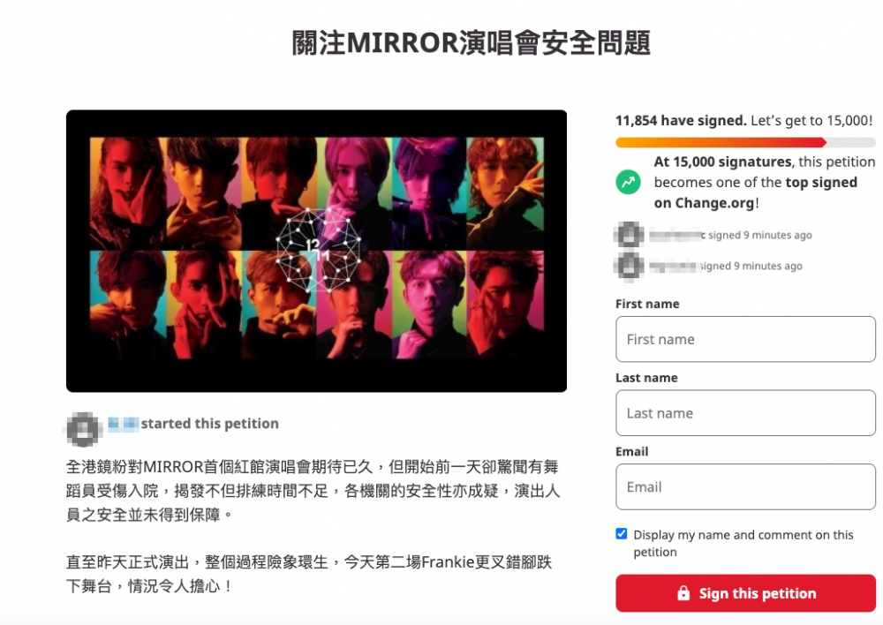Viewport: 883px width, 625px height.
Task: Click the geometric 12 logo on the banner
Action: pos(318,251)
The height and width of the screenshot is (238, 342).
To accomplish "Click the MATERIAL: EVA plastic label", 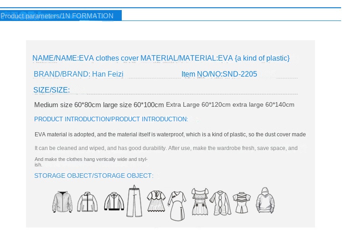I will click(215, 58).
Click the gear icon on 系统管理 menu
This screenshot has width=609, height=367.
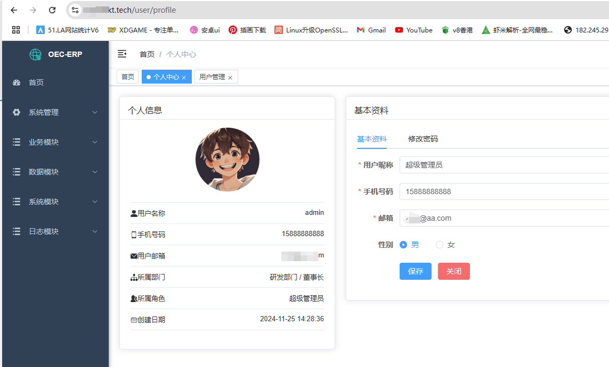pyautogui.click(x=17, y=112)
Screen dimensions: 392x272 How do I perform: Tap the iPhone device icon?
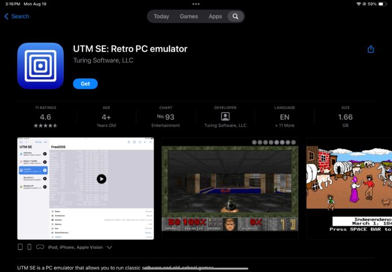(29, 247)
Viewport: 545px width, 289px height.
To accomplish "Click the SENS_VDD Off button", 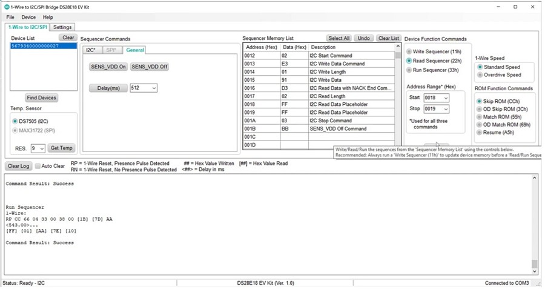I will click(x=149, y=67).
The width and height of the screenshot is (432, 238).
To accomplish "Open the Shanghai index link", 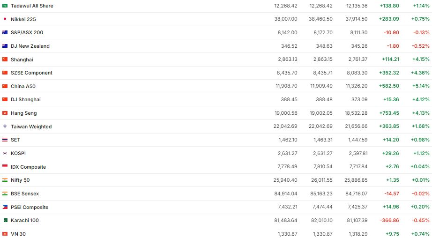I will pos(22,60).
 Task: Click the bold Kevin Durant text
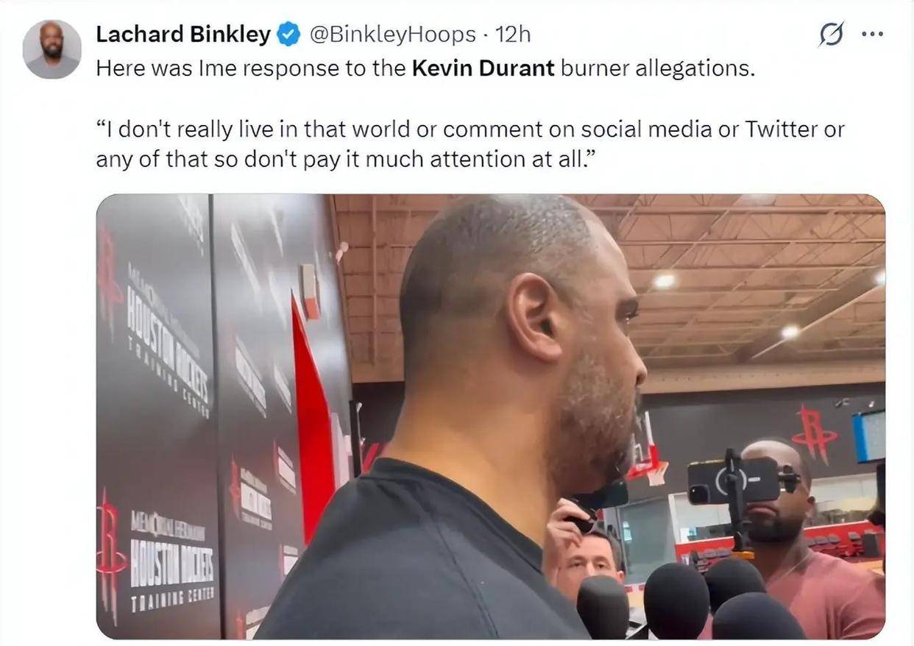483,68
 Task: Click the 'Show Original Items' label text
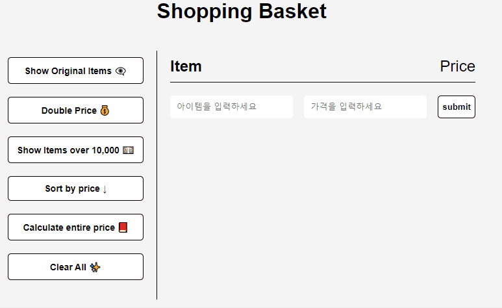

▸ **ASSIGNMENT**: Write out exactly the stretch of lines that begins with the line containing "Task: Click the bold Kevin Durant text" and ends with the last line of the records above, leaving out the pictures.

▸ **OUTPUT FOR THIS TASK**:
 Task: Click the bold Kevin Durant text
483,68
 Task: Click the 'Show Original Items' label text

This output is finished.